---------- Provided passage ----------

How merging PDFs works here
There's no upload step and no server doing the work. Everything happens in the page you're looking at, using a PDF library that loads the first time you click Merge PDFs.
- Read the files locally. When you drop or pick PDFs, the browser reads them straight off your disk into memory and lists each one with its name and size. No bytes go over the network — open your DevTools Network tab and watch nothing happen.
- Set the order. Drag the rows up and down until the files are in the order you want. The top file goes first in the merged document, the next one follows, and so on. You can drop a file you don't need, or clear the whole list and start over.
- Copy every page into one document. Click Merge PDFs. The library opens each file in turn and copies all of its pages into a fresh document, preserving the layout and text of every page exactly as it was. The pages line up in the order your list showed.
- Save and download. Once every file is copied in, the combined document is saved as a single PDF and offered as a download link. The file is built in your browser and never leaves it — there's nothing on a server to delete afterward.
Why use this merger
- Your files stay on your device. iLovePDF, Smallpdf, and Adobe all send your PDFs to their servers to combine them. This tool doesn't. Contracts, statements, medical records, or anything private are merged right here and never uploaded, so there's nothing sitting on someone else's machine afterward.
- One file instead of many. Drop a handful of PDFs and get back one document instead of a pile of attachments. A single file is simpler to email, print, and file away, and the recipient sees every page in the order you set.
- You control the order. Drag the rows to arrange the files however you need before merging. Put the cover sheet first, the appendix last, and rearrange anything in between — the merged PDF follows your list top to bottom, every time.

----------

> _Required action 1_:
In the page on merging PDFs, when does the PDF library load?
> _Required action 2_:
Please continue the page on merging PDFs, starting after its last sentence.

---------- Excerpted records ----------

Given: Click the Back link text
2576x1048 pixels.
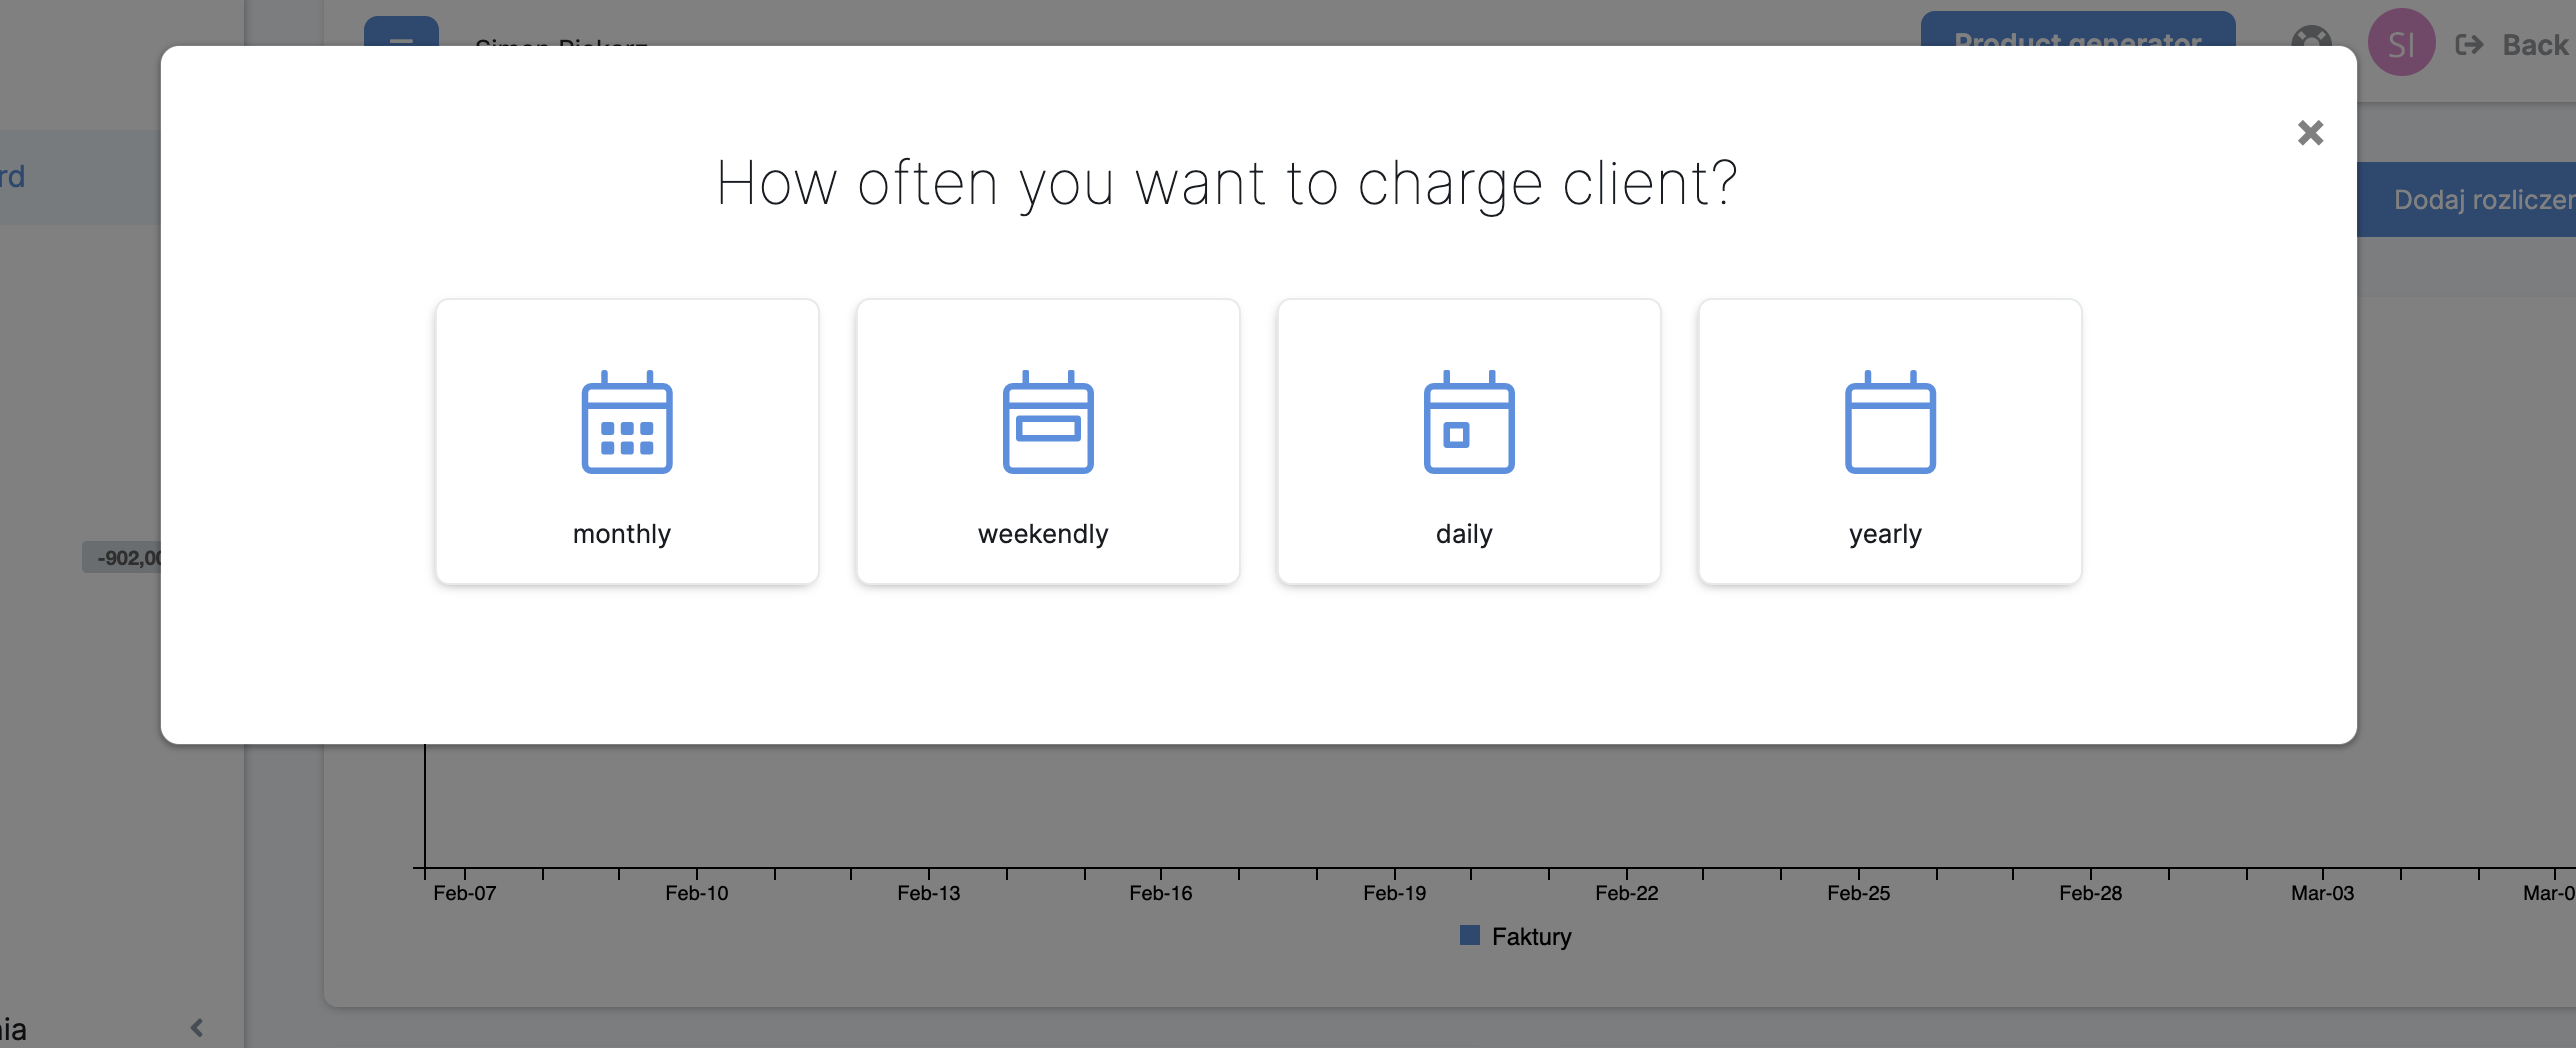Looking at the screenshot, I should [x=2535, y=45].
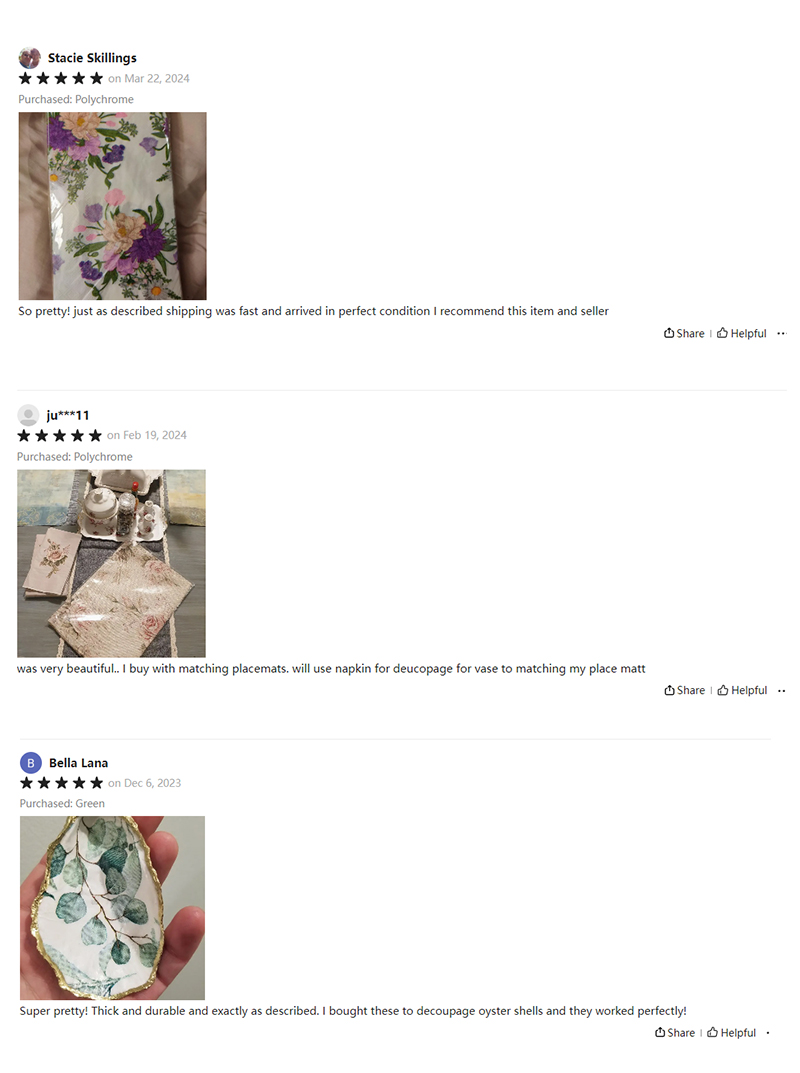This screenshot has width=800, height=1073.
Task: Click the Bella Lana reviewer name
Action: (x=78, y=763)
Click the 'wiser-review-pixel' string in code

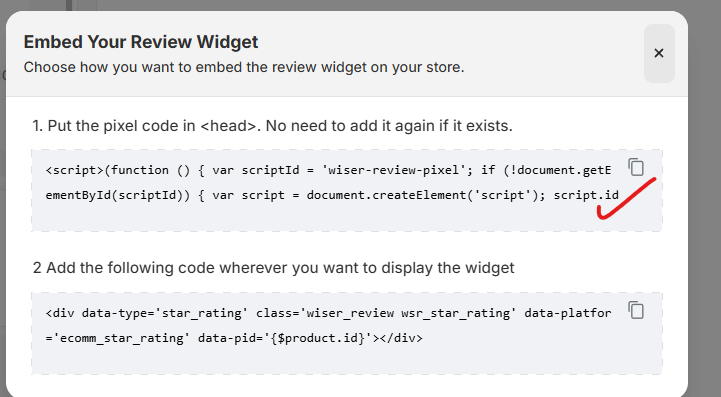coord(391,170)
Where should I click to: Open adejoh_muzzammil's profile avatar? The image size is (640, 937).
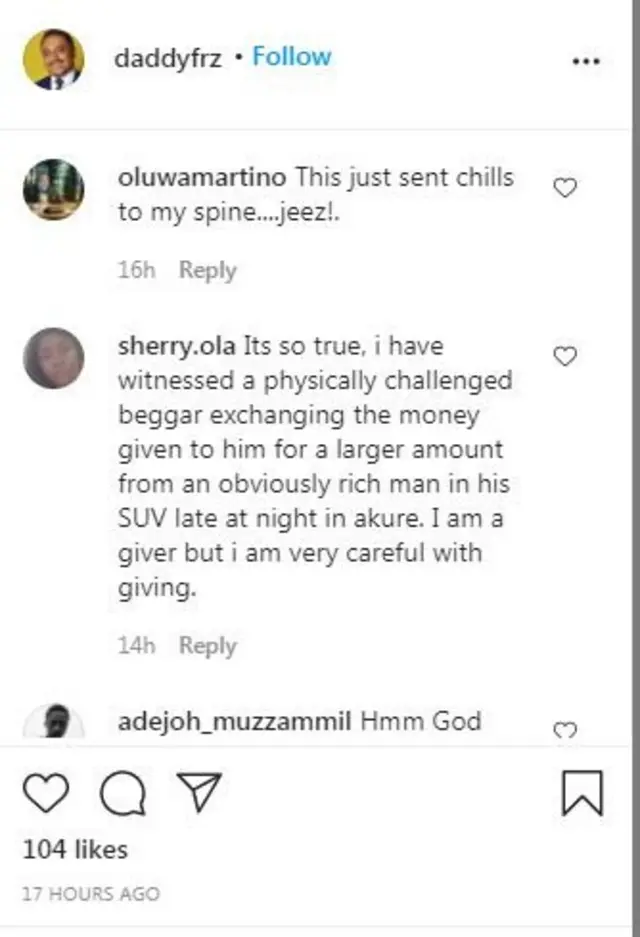pos(53,722)
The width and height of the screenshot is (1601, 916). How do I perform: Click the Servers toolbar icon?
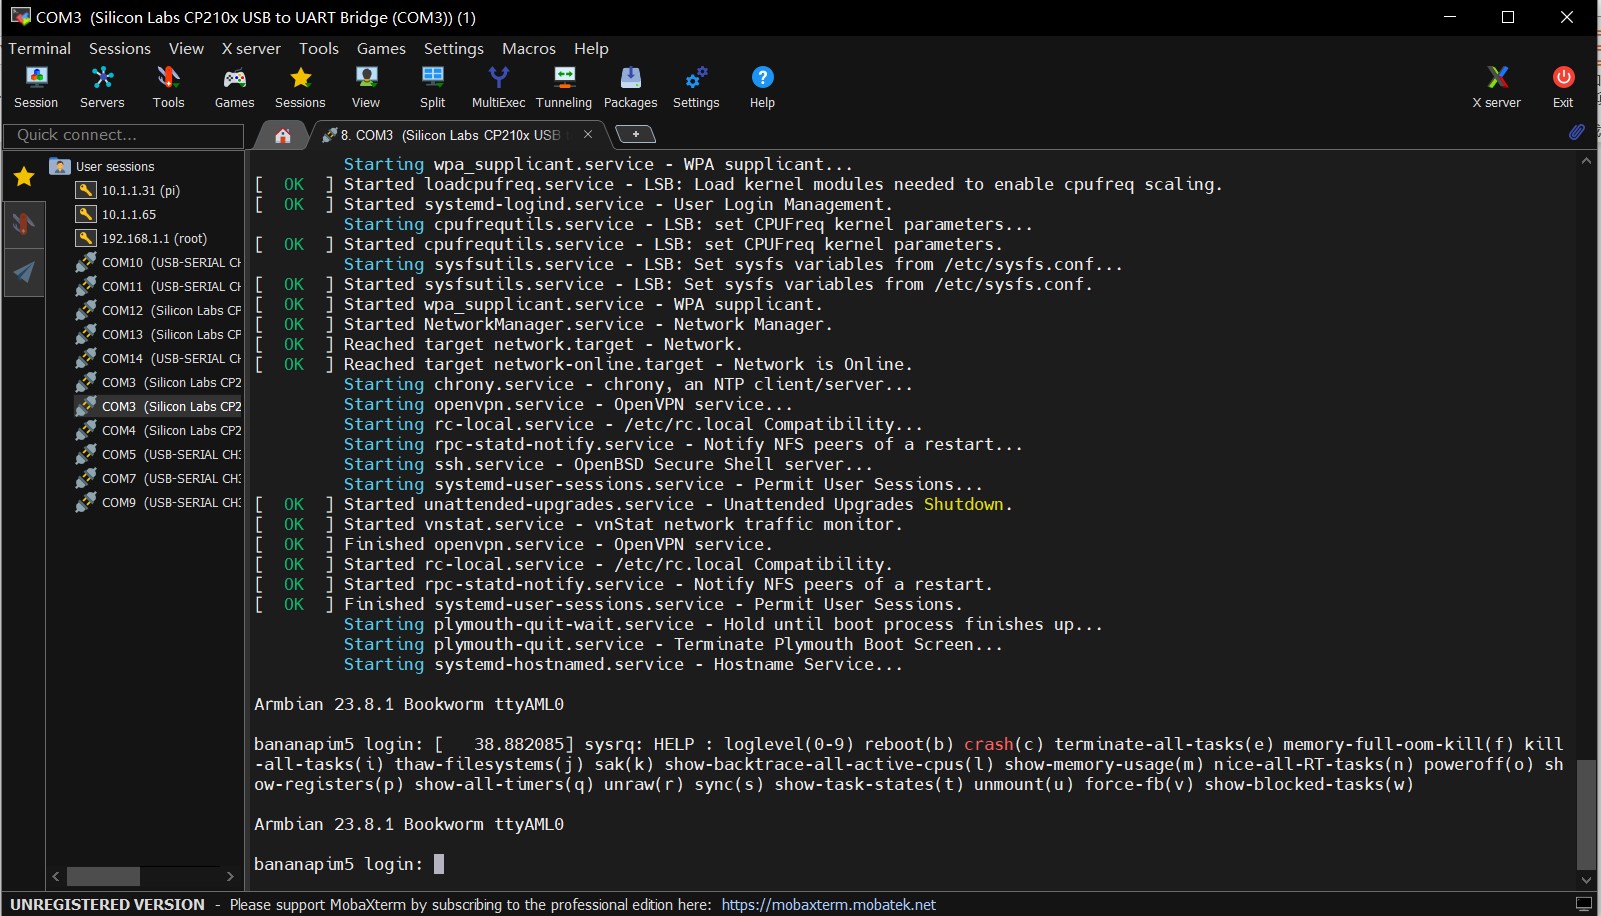click(102, 87)
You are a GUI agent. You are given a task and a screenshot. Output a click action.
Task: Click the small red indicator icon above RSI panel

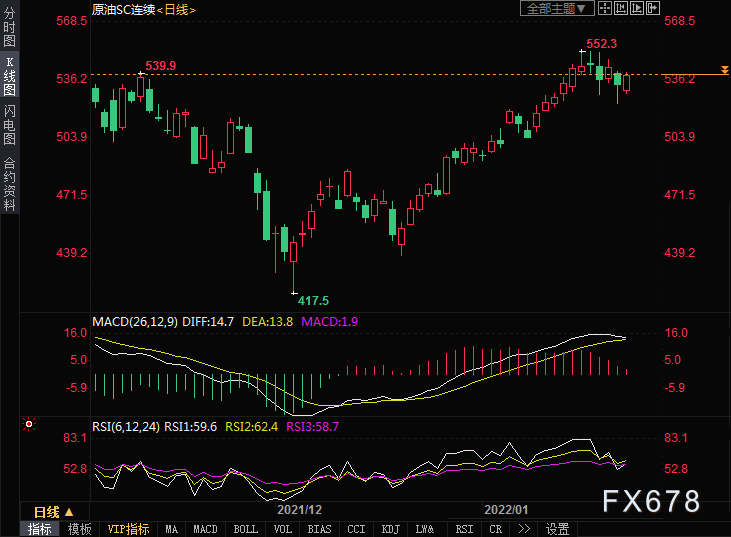point(29,423)
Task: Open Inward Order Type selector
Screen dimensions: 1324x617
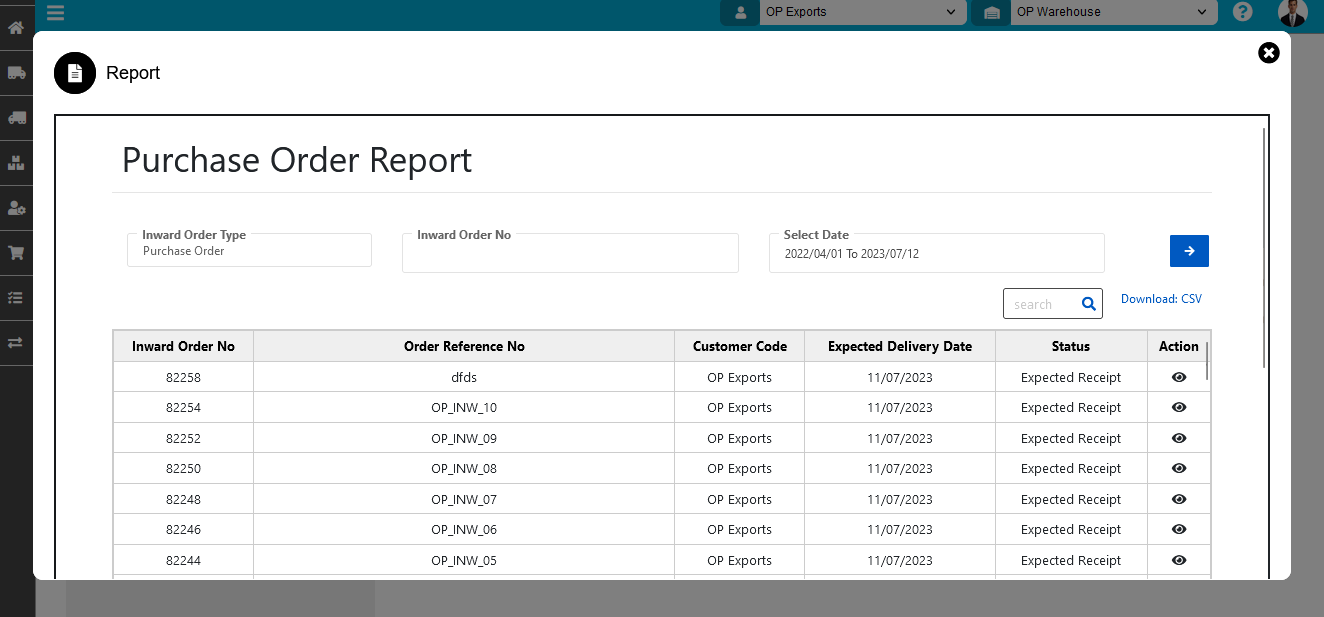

----------

> _Response 1_:
It loads the first time you click Merge PDFs.

> _Response 2_:
- No account, no watermark, no limit. There's no sign-up, no daily cap on merges, and nothing stamped across your pages. The PDF library only loads when you click Merge PDFs, so opening the page is fast and you only pay the download cost when you actually combine files.
Common applications
Combining PDFs comes up far more often than you'd expect once you can do it without uploading anything.
- Applications: merge a cover letter, CV, and references into one PDF for a job or grant submission.
- Paperwork: join a scanned contract, invoices, and receipts into a single bundle for filing or for HMRC, the IRS, or a court e-filing system.
- Reports: combine separately exported chapters, charts, and an appendix into one document before sending it round.
A worked example
Say you're applying for a job and you have cover-letter.pdf, cv.pdf, and portfolio.pdf. Drop all three here, then drag them so the cover letter is on top, the CV second, and the portfolio last. Click Merge PDFs and you get back merged.pdf — every page of all three files, in that order, as one document. It opens in any PDF reader and prints cleanly, and not one of those three files ever left your laptop.
FAQ
Are my PDFs uploaded anywhere?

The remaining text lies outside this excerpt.